LinkedIn API Python Library

here is what we will be covering in this article:

why get data from LinkedIn with python in the first place?
introduction & advantages
download and setup
retrieving profile information
retrieving company details
remove connections
get conversation details
disadvantages and possible alternatives
conclusion & project ideas

why get data from LinkedIn with python in the first place?

well im glad you asked! getting data with python from LinkedIn has many benefits. first of all, it's faster. REALLY FAST compared to a human being. let's say you're an HR manager at a company and you have to retrieve information from about 100+ profiles and create a database. this would take forever if a person were to do this. and on top of this, there is a huge scope of human error. there can always be a mistype or an invalid entry which to some extent might ruin the whole database. that's why automating this process will both save you time and save you from potential errors!

introduction & advantages

we will be using the linkedin-api python library. we already have some advantages of using this library.

it just needs the credentials to your LinkedIn account to work
it is very easy to set up and has a variety of endpoints which we will discuss further in this article # download and setup to download this library, we can simply run this pip command in our terminal pip install linkedin-api now we will create a creds.py file in our project to store our login information!
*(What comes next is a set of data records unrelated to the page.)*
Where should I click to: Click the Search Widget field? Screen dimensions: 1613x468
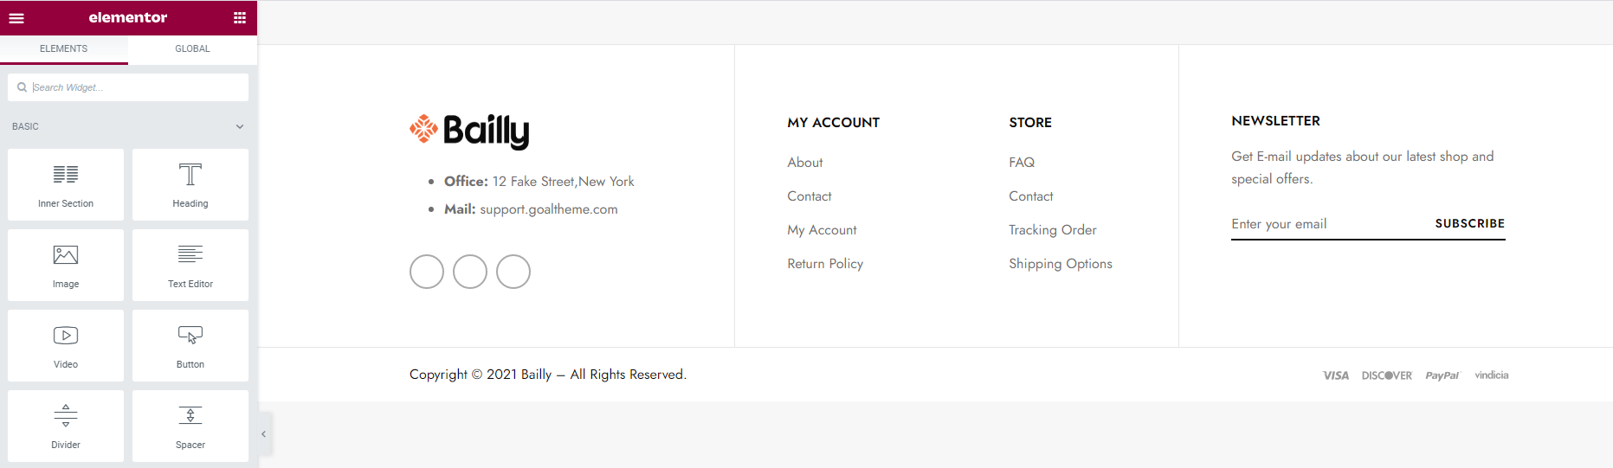[128, 87]

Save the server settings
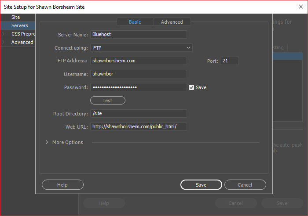pyautogui.click(x=201, y=185)

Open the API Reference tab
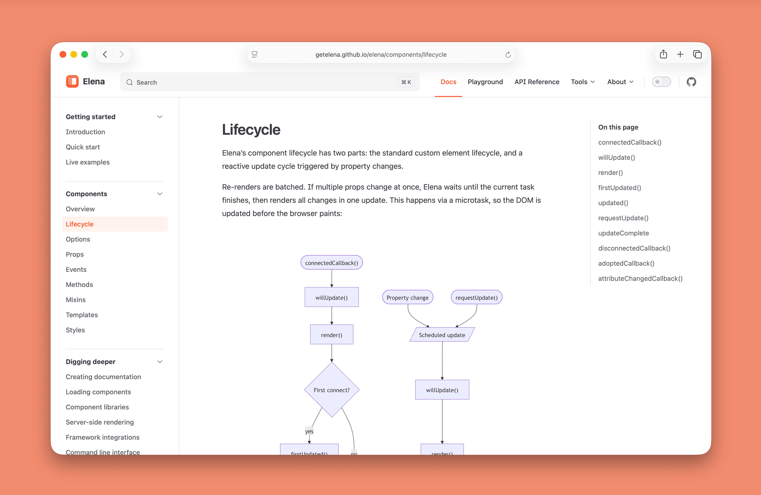click(537, 82)
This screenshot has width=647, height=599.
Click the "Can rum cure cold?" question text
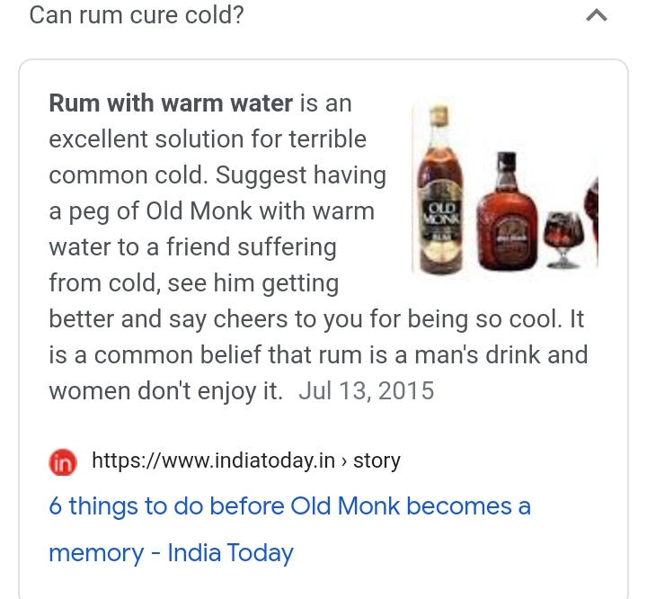point(137,15)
#use the information associated with your linkedin account
email = '********@gmail.com'
password = '**********'

now we can make a main.py file. we will also be making all of our functions in this file

from linkedin_api import Linkedin
from creds import password, email

api = Linkedin(email, password)

over here we first import the password and email which we saved in the creds.py file and then use that information to log in to LinkedIn!

retrieving profile information

before we start retrieving data from this endpoint, we need to get the public id of the LinkedIn account whose information we want to scrape. this can be done by getting the value between the last 2 slashes in the url of the profile. for example in the case of 'https://www.linkedin.com/in/hardik-singh-0b9ab4225/', the public id would be 'hardik-singh-0b9ab4225' we can now use this to get some data.
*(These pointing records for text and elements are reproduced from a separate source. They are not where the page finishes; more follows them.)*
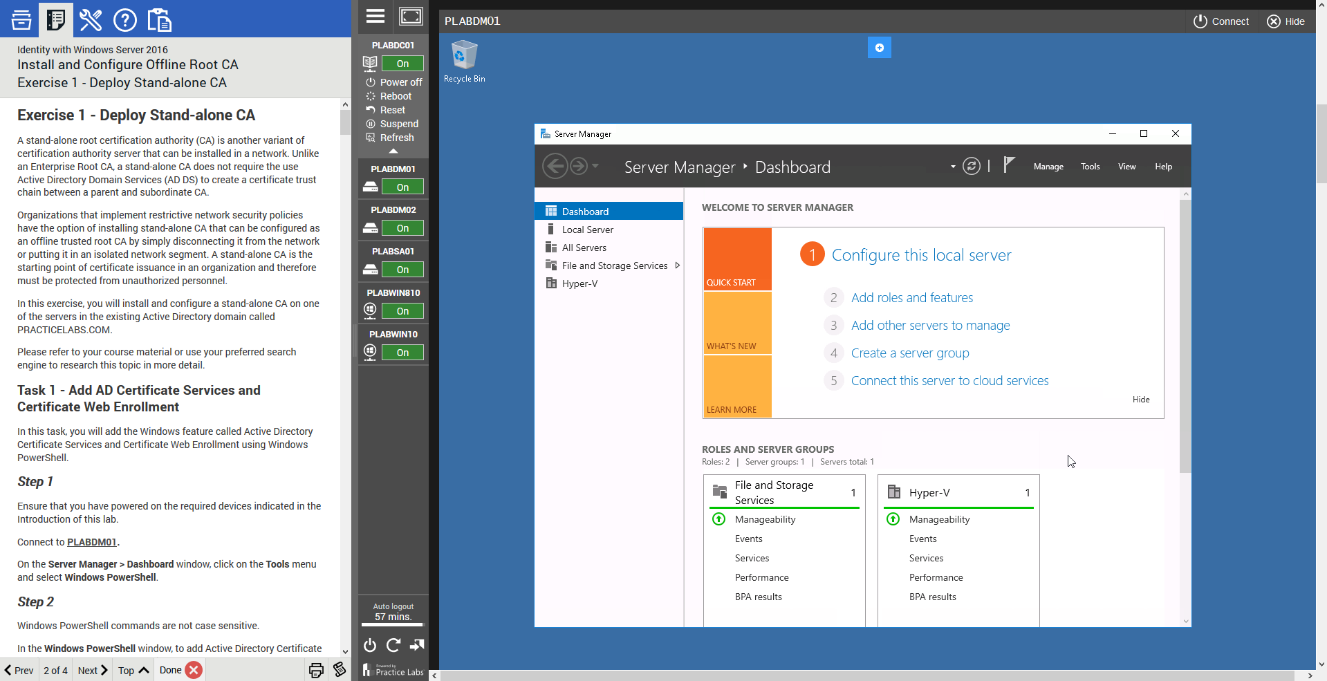The image size is (1327, 681).
Task: Collapse the PLABDC01 power options arrow
Action: pos(393,151)
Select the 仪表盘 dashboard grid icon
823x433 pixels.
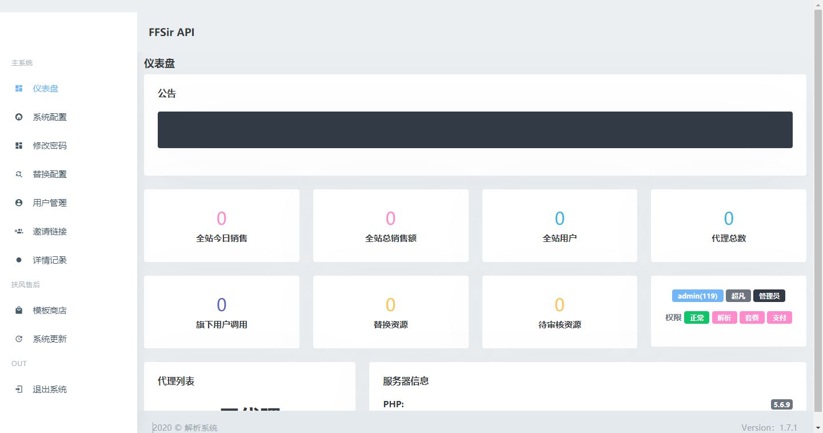coord(18,88)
info = api.get_profile('hardik-singh-0b9ab4225')
print(info)

this gives us a dictionary that contains useful information like country of origin, birthday, first & last name, url to the profile picture, education, skills, and work experience
the whole list of available keys in this dictionary is given below:

dict_keys(['lastName', 'student', 'geoCountryUrn', 
'geoLocationBackfilled', 'entityUrn', 'headline', 
'industryName', 'locationName', 'geoCountryName',
 'elt', 'profilePictureOriginalImage', 'birthDate', 
 'industryUrn', 'firstName', 'profilePicture', 
 'geoLocation', 'geoLocationName', 'location', 
 'backgroundPicture', 'backgroundPictureOriginalImage', 'displayPictureUrl',
  'profile_id', 'experience', 'skills', 'education'])
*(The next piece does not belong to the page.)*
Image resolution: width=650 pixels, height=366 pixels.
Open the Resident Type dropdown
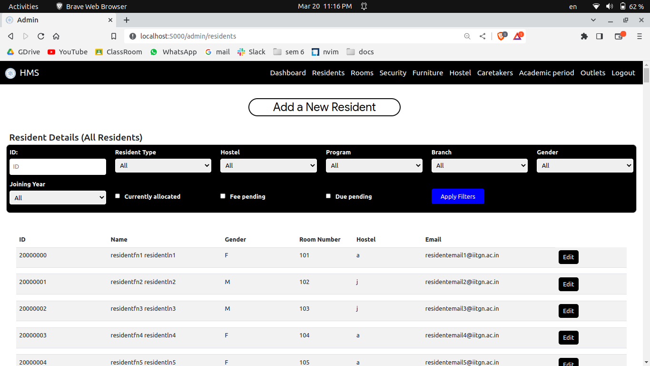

you can further get the specific info by getting the value of these dict keys. for example, to retrieve the education of the user, we can do this:

print(info['education'])

#output:
[{'entityUrn': 'urn:li:fs_education:(ACoAADiU3o0BpIMjtuPu3LEwZgu6XmN8_zdNY3s,785025469)', 'school': {'objectUrn': 'urn:li:school:3244736', 'entityUrn': 'urn:li:fs_miniSchool:3244736', 
'active': True, 'schoolName': 'Delhi Public School - India', 'trackingId': 'skI/DaQYTW23ZkqbA4FrPA==', 
'logoUrl': 'https://media-exp2.licdn.com/dms/image/C510BAQFJWBCrV-fjMg/company-logo_'}, 
'timePeriod': {'endDate': {'month': 3, 'year': 2024}, 'startDate': {'month': 3, 'year': 2009}}, 
'schoolName': 'Delhi Public School - India', 'schoolUrn': 'urn:li:fs_miniSchool:3244736'}]

as you can see, it returns all the relevant information related to the relevant field

retrieving company details

we can also retrieve information for any company. this is very similar to retrieving information from user profiles.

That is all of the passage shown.